Two days after the stock faltered a bit following a mixed earnings report after Tuesday's close, Krispy Kreme (DNUT -4.11%) jumped more than 15% in early afternoon trading on Thursday.
The stock closed at $13.07 on Wednesday, opened at $13 on Thursday, then rose as high as $15.03 in intraday trading. The stock just had its initial public offering (IPO) on July 1, but Thursday's price is still down from its high of $21.69.
It appears the stock is becoming a meme favorite. After all, who doesn't love donuts?
That's as good an explanation as any why the stock jumped a day after it fell from $14.56 to $14.04 following its second-quarter earnings report, which was announced after the market close on Tuesday. Another possible explanation for the rise was that investors realized the numbers were not that bad and the market simply overreacted on a day where everything else seemed to go south.

> **Raw data**

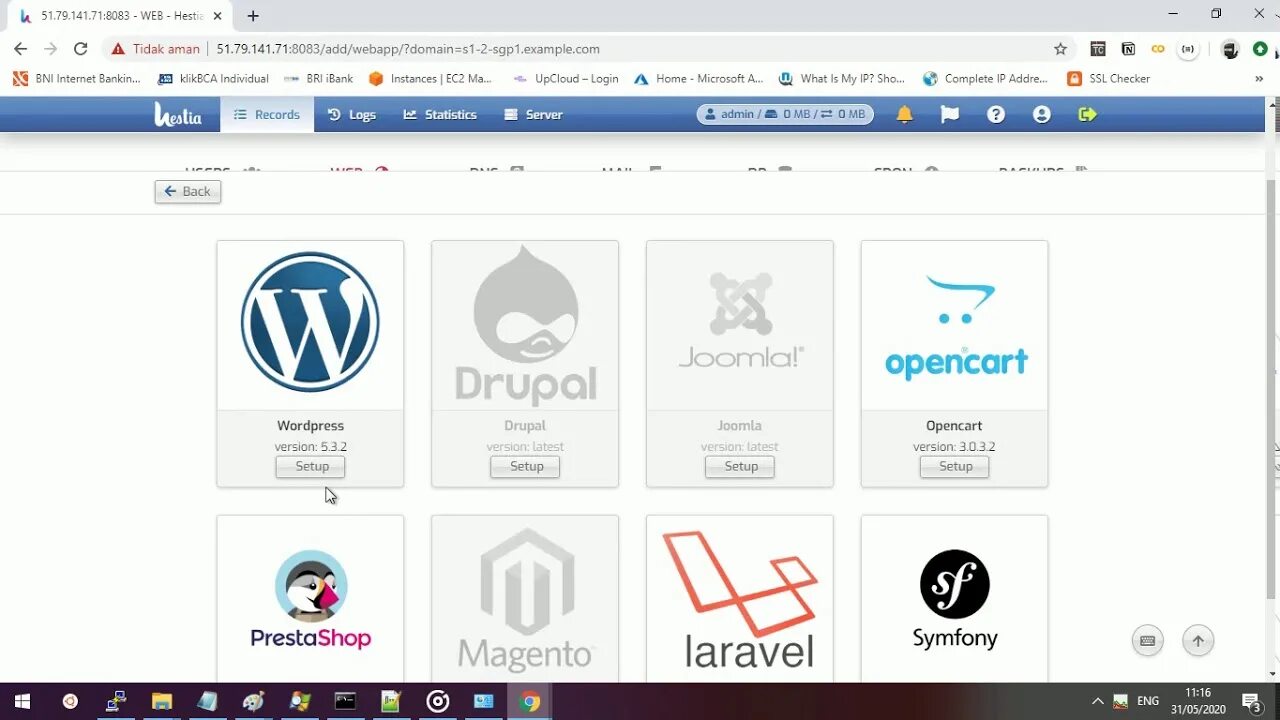Viewport: 1280px width, 720px height.
Task: Switch to the Logs tab
Action: click(x=351, y=114)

> **Exercise instructions**
**1.** In the Krispy Kreme stock piece, how high did the stock rise in intraday trading on Thursday?
**2.** List every dollar price given for the stock in the Krispy Kreme stock piece.
**3.** Extend the Krispy Kreme stock piece with new writing that picks up after its last sentence.

> **Outputs in order**
**1.** $15.03

**2.** $13.07, $13, $15.03, $21.69, $14.56, $14.04

**3.**
It was the company's first earnings report since going public. It reported revenue of $349.2 million, up 43% year over year and above analysts' predictions of $333.4 million. Earnings per share were $0.13, a little lower than analysts' estimates of $0.14, but still an improvement of 30% over the same period in 2020.
The company reported a loss of $15 million, which it attributed to the costs of it going public during the quarter. Krispy Kreme also announced that it was raising prices, which should boost its adjusted earnings before interest, taxes, depreciation, and amortization (EBITDA) margin above the 15% it reported in the second quarter.
Investors may have also been buoyed by the company's full-year guidance. Krispy Kreme said it expected net revenue of $1.34 billion to $1.38 billion, representing a year-over-year rise of 19.4% to 23% and adjusted net income of $62 million to $68 million, showing growth of 46.4% to 60.6%.
There's no way to sugar coat this. Don't be surprised if the stock falls a bit on Friday as investors take profits.
In the long run, however, there's no reason the stock can't continue to gradually climb. It's become more of an international company, adding business in Great Britain, Ireland, Australia, New Zealand, and Mexico in recent years. It's also focusing on increasing margin.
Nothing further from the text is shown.